Most business owners hire help. The time saved and risk mitigation are worth it.
The Decision Matrix
Definitely migrate if your site is:
- Loading over 4 seconds
 - Getting hacked regularly
 - Crashing under traffic
 - Costing $200+/month in maintenance
 - Using 20+ plugins
 
Consider migrating if your site is:
- Loading 2-4 seconds
 - Costing $100-200/month
 - Using 10-20 plugins
 - Difficult to update
 - Needs redesign anyway
 
Maybe stick with WordPress if:
- Site loads under 2 seconds
 - No security issues
 - Low maintenance costs
 - You love WordPress editor
 - No complaints from users
 
Your Migration Checklist
Before starting:
- [ ] Full WordPress backup
 - [ ] Complete site audit
 - [ ] Content inventory
 - [ ] Functionality requirements documented
 - [ ] Budget approved
 - [ ] Timeline set
 - [ ] Developer/agency hired (or DIY plan ready)
 
During migration:
- [ ] Regular backups
 - [ ] Staging site for testing
 - [ ] Content transfer tracking
 - [ ] Regular progress updates
 - [ ] Team training scheduled
 
Before launch:
- [ ] Every page tested
 - [ ] All forms tested
 - [ ] Speed tests passed
 - [ ] SEO elements verified
 - [ ] Redirects configured
 - [ ] Analytics installed
 - [ ] Backup plan ready
 
After launch:
- [ ] Monitor daily first week
 - [ ] Fix issues immediately
 - [ ] Track traffic trends
 - [ ] Collect user feedback
 - [ ] Measure improvements
 
The Bottom Line
Migrating from WordPress to React isn't a weekend project. But it's also not as scary as it sounds.

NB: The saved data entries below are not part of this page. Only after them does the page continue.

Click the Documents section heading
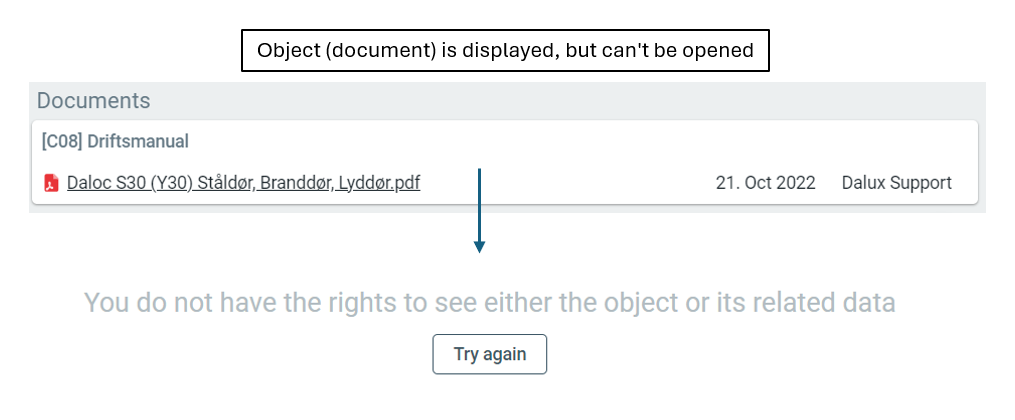[x=93, y=101]
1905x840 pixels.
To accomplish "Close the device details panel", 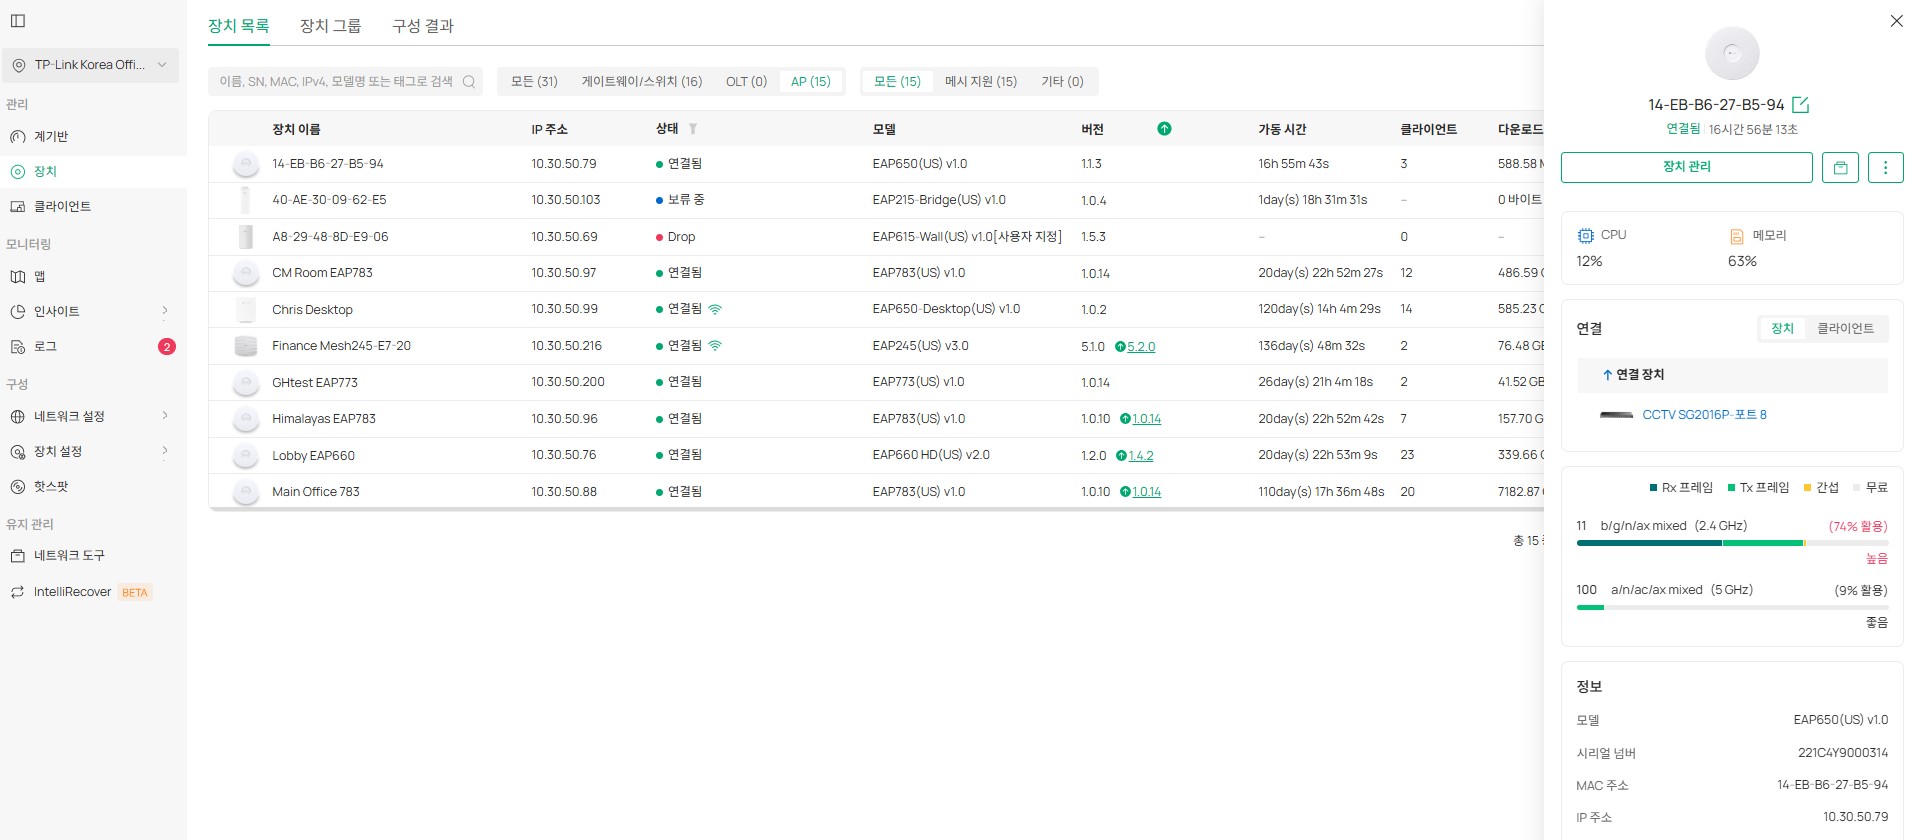I will click(1896, 21).
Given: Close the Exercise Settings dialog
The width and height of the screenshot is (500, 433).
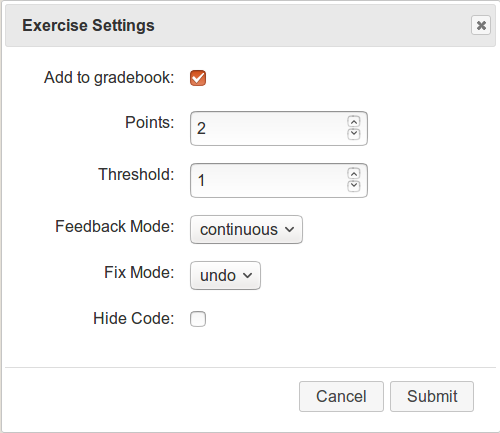Looking at the screenshot, I should (x=481, y=25).
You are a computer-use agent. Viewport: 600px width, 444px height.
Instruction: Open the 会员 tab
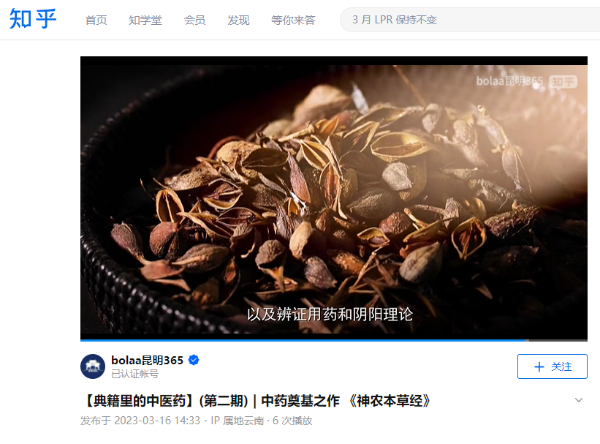[x=194, y=20]
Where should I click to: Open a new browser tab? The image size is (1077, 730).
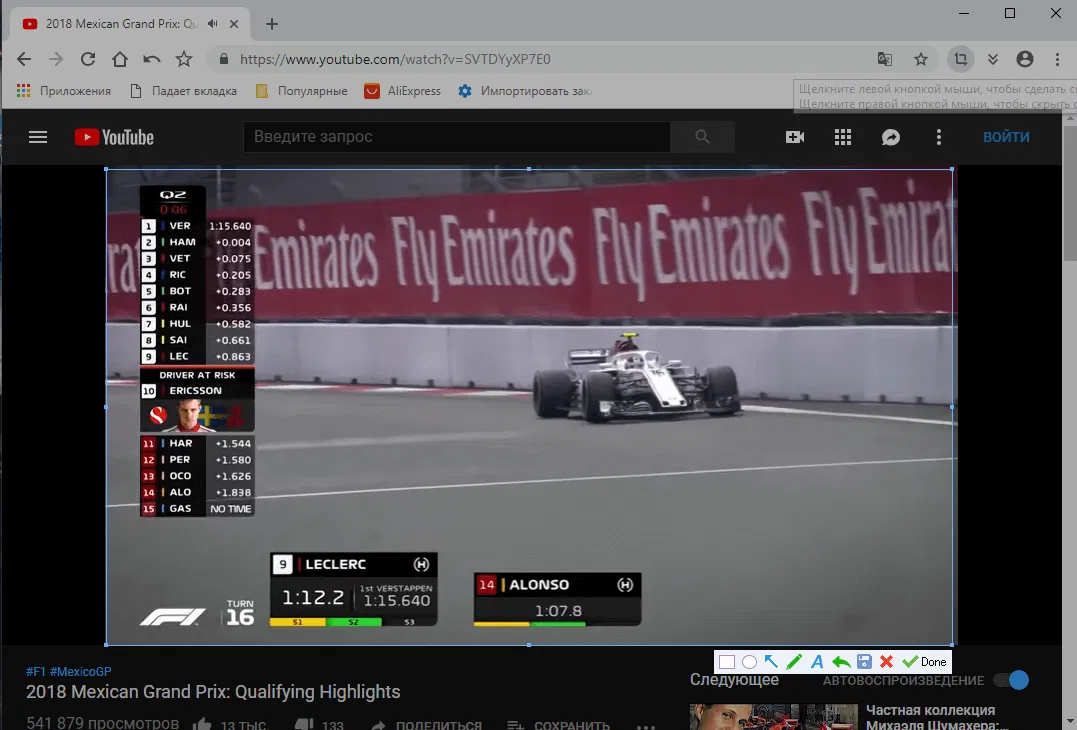[272, 24]
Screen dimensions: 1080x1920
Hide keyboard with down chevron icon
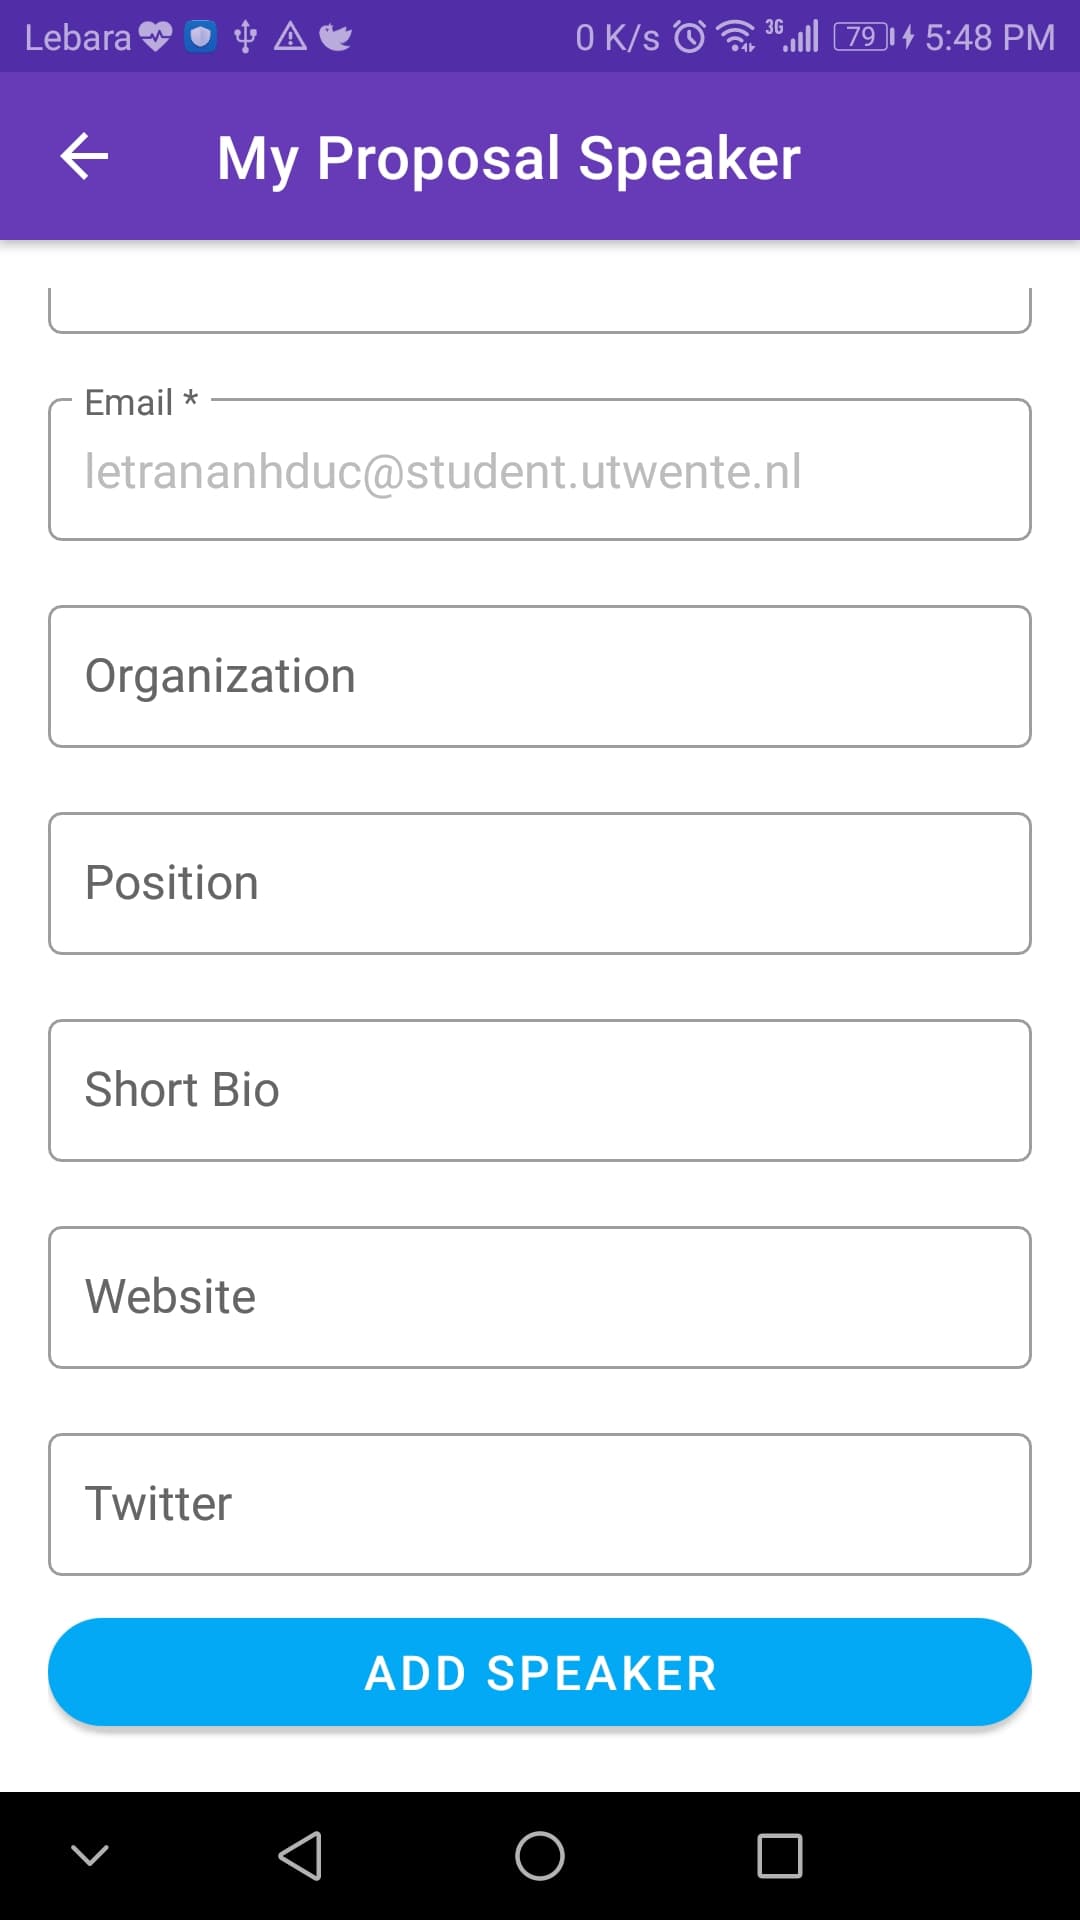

For most business sites: 4-6 weeks, $3,000-8,000, and you have a faster, more secure, more modern website.
The speed improvement alone often pays for the migration within months through better conversions and rankings.
Is it worth it? If your WordPress site is costing you in speed, security, or maintenance headaches—absolutely.
Your competitors are already making the switch. The question is: how long can you afford to wait?